Request>
Copy out the following material line by line, with no changes.

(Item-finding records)
>> Begin
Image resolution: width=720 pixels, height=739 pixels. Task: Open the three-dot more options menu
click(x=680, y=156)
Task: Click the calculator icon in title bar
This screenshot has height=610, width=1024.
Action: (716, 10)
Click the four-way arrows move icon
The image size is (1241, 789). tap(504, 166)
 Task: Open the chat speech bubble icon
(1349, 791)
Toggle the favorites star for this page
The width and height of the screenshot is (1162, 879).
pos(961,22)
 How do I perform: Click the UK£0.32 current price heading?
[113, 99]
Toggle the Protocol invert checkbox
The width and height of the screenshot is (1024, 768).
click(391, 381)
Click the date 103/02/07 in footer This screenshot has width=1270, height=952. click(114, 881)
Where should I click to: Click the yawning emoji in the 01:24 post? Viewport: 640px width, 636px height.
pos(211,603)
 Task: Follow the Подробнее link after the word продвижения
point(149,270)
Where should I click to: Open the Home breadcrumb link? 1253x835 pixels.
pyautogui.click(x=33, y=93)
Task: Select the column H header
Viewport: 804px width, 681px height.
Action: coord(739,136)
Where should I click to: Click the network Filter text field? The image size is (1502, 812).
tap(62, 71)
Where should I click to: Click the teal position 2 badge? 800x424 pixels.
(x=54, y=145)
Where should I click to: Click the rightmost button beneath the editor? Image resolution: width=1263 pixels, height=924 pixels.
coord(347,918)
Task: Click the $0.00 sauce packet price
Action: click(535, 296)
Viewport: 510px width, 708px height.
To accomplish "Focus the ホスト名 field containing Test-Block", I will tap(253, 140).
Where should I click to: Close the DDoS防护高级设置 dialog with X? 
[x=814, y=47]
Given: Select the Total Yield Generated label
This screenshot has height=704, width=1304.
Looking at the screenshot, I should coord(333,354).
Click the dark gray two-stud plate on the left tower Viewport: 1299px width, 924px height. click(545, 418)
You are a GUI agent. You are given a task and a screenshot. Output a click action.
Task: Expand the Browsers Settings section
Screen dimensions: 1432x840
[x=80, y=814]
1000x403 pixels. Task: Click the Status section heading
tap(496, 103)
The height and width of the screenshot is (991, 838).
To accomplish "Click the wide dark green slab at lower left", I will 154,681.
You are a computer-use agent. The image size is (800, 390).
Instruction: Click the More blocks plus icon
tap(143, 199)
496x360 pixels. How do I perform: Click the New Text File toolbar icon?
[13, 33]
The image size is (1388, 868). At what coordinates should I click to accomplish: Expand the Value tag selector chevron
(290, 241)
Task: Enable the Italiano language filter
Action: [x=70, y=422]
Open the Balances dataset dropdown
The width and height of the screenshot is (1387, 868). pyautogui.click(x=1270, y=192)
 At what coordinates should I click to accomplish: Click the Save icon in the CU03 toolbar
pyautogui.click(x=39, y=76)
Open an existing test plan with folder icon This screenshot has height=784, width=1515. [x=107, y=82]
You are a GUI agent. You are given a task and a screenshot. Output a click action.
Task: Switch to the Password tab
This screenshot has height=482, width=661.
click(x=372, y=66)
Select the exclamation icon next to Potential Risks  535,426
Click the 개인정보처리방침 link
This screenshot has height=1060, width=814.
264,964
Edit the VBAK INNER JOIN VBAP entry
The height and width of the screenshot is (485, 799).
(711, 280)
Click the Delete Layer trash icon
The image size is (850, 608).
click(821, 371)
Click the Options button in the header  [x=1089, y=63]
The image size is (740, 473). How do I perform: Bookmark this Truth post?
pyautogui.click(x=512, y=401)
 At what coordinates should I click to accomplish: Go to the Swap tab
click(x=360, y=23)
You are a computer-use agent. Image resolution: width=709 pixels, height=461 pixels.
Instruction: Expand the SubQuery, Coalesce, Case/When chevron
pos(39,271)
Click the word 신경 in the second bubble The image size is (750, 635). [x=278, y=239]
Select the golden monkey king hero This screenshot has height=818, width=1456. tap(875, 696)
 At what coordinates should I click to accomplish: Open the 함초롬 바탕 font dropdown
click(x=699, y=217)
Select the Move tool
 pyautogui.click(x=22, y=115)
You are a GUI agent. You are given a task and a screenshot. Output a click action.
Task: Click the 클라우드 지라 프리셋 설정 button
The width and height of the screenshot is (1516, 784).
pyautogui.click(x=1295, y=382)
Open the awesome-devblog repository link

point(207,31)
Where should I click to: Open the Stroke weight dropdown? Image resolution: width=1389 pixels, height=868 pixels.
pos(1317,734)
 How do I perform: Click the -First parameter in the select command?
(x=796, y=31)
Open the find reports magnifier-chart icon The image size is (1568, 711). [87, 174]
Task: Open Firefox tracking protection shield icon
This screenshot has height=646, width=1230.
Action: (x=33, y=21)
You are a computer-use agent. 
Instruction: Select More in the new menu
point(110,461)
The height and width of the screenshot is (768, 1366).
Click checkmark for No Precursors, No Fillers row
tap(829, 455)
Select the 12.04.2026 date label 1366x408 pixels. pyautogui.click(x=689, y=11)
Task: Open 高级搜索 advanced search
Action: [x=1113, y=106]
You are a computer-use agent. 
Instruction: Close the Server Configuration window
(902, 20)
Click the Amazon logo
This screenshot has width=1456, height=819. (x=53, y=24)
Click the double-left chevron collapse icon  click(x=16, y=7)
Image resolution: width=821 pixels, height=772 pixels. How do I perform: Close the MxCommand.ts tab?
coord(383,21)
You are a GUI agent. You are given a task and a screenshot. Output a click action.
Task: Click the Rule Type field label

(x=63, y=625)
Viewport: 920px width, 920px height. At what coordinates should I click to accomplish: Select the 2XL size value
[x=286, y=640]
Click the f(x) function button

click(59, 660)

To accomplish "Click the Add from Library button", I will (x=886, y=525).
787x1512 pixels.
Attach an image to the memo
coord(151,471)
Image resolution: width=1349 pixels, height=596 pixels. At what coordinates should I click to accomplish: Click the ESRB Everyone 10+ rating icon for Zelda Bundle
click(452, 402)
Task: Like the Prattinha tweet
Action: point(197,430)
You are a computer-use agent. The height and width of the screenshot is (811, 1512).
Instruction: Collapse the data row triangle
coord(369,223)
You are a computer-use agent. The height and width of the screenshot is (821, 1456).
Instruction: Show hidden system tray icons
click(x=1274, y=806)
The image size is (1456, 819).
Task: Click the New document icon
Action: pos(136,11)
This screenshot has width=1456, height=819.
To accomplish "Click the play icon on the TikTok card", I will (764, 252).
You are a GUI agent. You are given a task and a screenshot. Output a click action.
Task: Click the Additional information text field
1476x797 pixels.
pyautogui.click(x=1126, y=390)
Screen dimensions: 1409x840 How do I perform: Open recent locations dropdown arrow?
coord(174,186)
>> End
Result>
Image resolution: width=720 pixels, height=739 pixels. Task: Open the three-dot more options menu
click(x=680, y=156)
Task: Click the calculator icon in title bar
This screenshot has height=610, width=1024.
Action: (716, 10)
Click the four-way arrows move icon
The image size is (1241, 789). tap(504, 166)
 Task: Open the chat speech bubble icon
(1349, 791)
Toggle the favorites star for this page
The width and height of the screenshot is (1162, 879).
pos(961,22)
 How do I perform: Click the UK£0.32 current price heading?
[113, 99]
Toggle the Protocol invert checkbox
The width and height of the screenshot is (1024, 768).
click(391, 381)
Click the date 103/02/07 in footer This screenshot has width=1270, height=952. click(114, 881)
Where should I click to: Click the yawning emoji in the 01:24 post? Viewport: 640px width, 636px height.
pos(211,603)
 Task: Follow the Подробнее link after the word продвижения
point(149,270)
Where should I click to: Open the Home breadcrumb link? 1253x835 pixels.
pyautogui.click(x=33, y=93)
Task: Select the column H header
Viewport: 804px width, 681px height.
Action: coord(739,136)
Where should I click to: Click the network Filter text field? The image size is (1502, 812).
tap(62, 71)
Where should I click to: Click the teal position 2 badge? 800x424 pixels.
(x=54, y=145)
Where should I click to: Click the rightmost button beneath the editor? Image resolution: width=1263 pixels, height=924 pixels.
coord(347,918)
Task: Click the $0.00 sauce packet price
Action: click(535, 296)
Viewport: 510px width, 708px height.
To accomplish "Focus the ホスト名 field containing Test-Block", I will tap(253, 140).
Where should I click to: Close the DDoS防护高级设置 dialog with X? 
[x=814, y=47]
Given: Select the Total Yield Generated label
This screenshot has height=704, width=1304.
Looking at the screenshot, I should coord(333,354).
Click the dark gray two-stud plate on the left tower Viewport: 1299px width, 924px height. click(545, 418)
You are a GUI agent. You are given a task and a screenshot. Output a click action.
Task: Expand the Browsers Settings section
Screen dimensions: 1432x840
[x=80, y=814]
1000x403 pixels. Task: Click the Status section heading
tap(496, 103)
The height and width of the screenshot is (991, 838).
To accomplish "Click the wide dark green slab at lower left", I will 154,681.
You are a computer-use agent. The image size is (800, 390).
Instruction: Click the More blocks plus icon
tap(143, 199)
496x360 pixels. How do I perform: Click the New Text File toolbar icon?
[13, 33]
The image size is (1388, 868). At what coordinates should I click to accomplish: Expand the Value tag selector chevron
(290, 241)
Task: Enable the Italiano language filter
Action: [x=70, y=422]
Open the Balances dataset dropdown
The width and height of the screenshot is (1387, 868). pyautogui.click(x=1270, y=192)
 At what coordinates should I click to accomplish: Click the Save icon in the CU03 toolbar
pyautogui.click(x=39, y=76)
Open an existing test plan with folder icon This screenshot has height=784, width=1515. [x=107, y=82]
You are a GUI agent. You are given a task and a screenshot. Output a click action.
Task: Switch to the Password tab
This screenshot has height=482, width=661.
click(x=372, y=66)
Select the exclamation icon next to Potential Risks  535,426
Click the 개인정보처리방침 link
This screenshot has height=1060, width=814.
264,964
Edit the VBAK INNER JOIN VBAP entry
The height and width of the screenshot is (485, 799).
(711, 280)
Click the Delete Layer trash icon
The image size is (850, 608).
click(821, 371)
Click the Options button in the header  [x=1089, y=63]
The image size is (740, 473). How do I perform: Bookmark this Truth post?
pyautogui.click(x=512, y=401)
 At what coordinates should I click to accomplish: Go to the Swap tab
click(x=360, y=23)
You are a computer-use agent. Image resolution: width=709 pixels, height=461 pixels.
Instruction: Expand the SubQuery, Coalesce, Case/When chevron
pos(39,271)
Click the word 신경 in the second bubble The image size is (750, 635). [x=278, y=239]
Select the golden monkey king hero This screenshot has height=818, width=1456. tap(875, 696)
 At what coordinates should I click to accomplish: Open the 함초롬 바탕 font dropdown
click(x=699, y=217)
Select the Move tool
 pyautogui.click(x=22, y=115)
You are a GUI agent. You are given a task and a screenshot. Output a click action.
Task: Click the 클라우드 지라 프리셋 설정 button
The width and height of the screenshot is (1516, 784).
pyautogui.click(x=1295, y=382)
Open the awesome-devblog repository link

point(207,31)
Where should I click to: Open the Stroke weight dropdown? Image resolution: width=1389 pixels, height=868 pixels.
pos(1317,734)
 How do I perform: Click the -First parameter in the select command?
(x=796, y=31)
Open the find reports magnifier-chart icon The image size is (1568, 711). [87, 174]
Task: Open Firefox tracking protection shield icon
This screenshot has height=646, width=1230.
Action: (x=33, y=21)
You are a computer-use agent. 
Instruction: Select More in the new menu
point(110,461)
The height and width of the screenshot is (768, 1366).
Click checkmark for No Precursors, No Fillers row
tap(829, 455)
Select the 12.04.2026 date label 1366x408 pixels. pyautogui.click(x=689, y=11)
Task: Open 高级搜索 advanced search
Action: [x=1113, y=106]
You are a computer-use agent. 
Instruction: Close the Server Configuration window
(902, 20)
Click the Amazon logo
This screenshot has width=1456, height=819. (x=53, y=24)
Click the double-left chevron collapse icon  click(x=16, y=7)
Image resolution: width=821 pixels, height=772 pixels. How do I perform: Close the MxCommand.ts tab?
coord(383,21)
You are a GUI agent. You are given a task and a screenshot. Output a click action.
Task: Click the Rule Type field label

(x=63, y=625)
Viewport: 920px width, 920px height. At what coordinates should I click to accomplish: Select the 2XL size value
[x=286, y=640]
Click the f(x) function button

click(59, 660)

To accomplish "Click the Add from Library button", I will (x=886, y=525).
787x1512 pixels.
Attach an image to the memo
coord(151,471)
Image resolution: width=1349 pixels, height=596 pixels. At what coordinates should I click to accomplish: Click the ESRB Everyone 10+ rating icon for Zelda Bundle
click(452, 402)
Task: Like the Prattinha tweet
Action: point(197,430)
You are a computer-use agent. The height and width of the screenshot is (811, 1512).
Instruction: Collapse the data row triangle
coord(369,223)
You are a computer-use agent. The height and width of the screenshot is (821, 1456).
Instruction: Show hidden system tray icons
click(x=1274, y=806)
The image size is (1456, 819).
Task: Click the New document icon
Action: pos(136,11)
This screenshot has width=1456, height=819.
To accomplish "Click the play icon on the TikTok card", I will (764, 252).
You are a GUI agent. You are given a task and a screenshot. Output a click action.
Task: Click the Additional information text field
1476x797 pixels.
pyautogui.click(x=1126, y=390)
Screen dimensions: 1409x840 How do I perform: Open recent locations dropdown arrow?
coord(174,186)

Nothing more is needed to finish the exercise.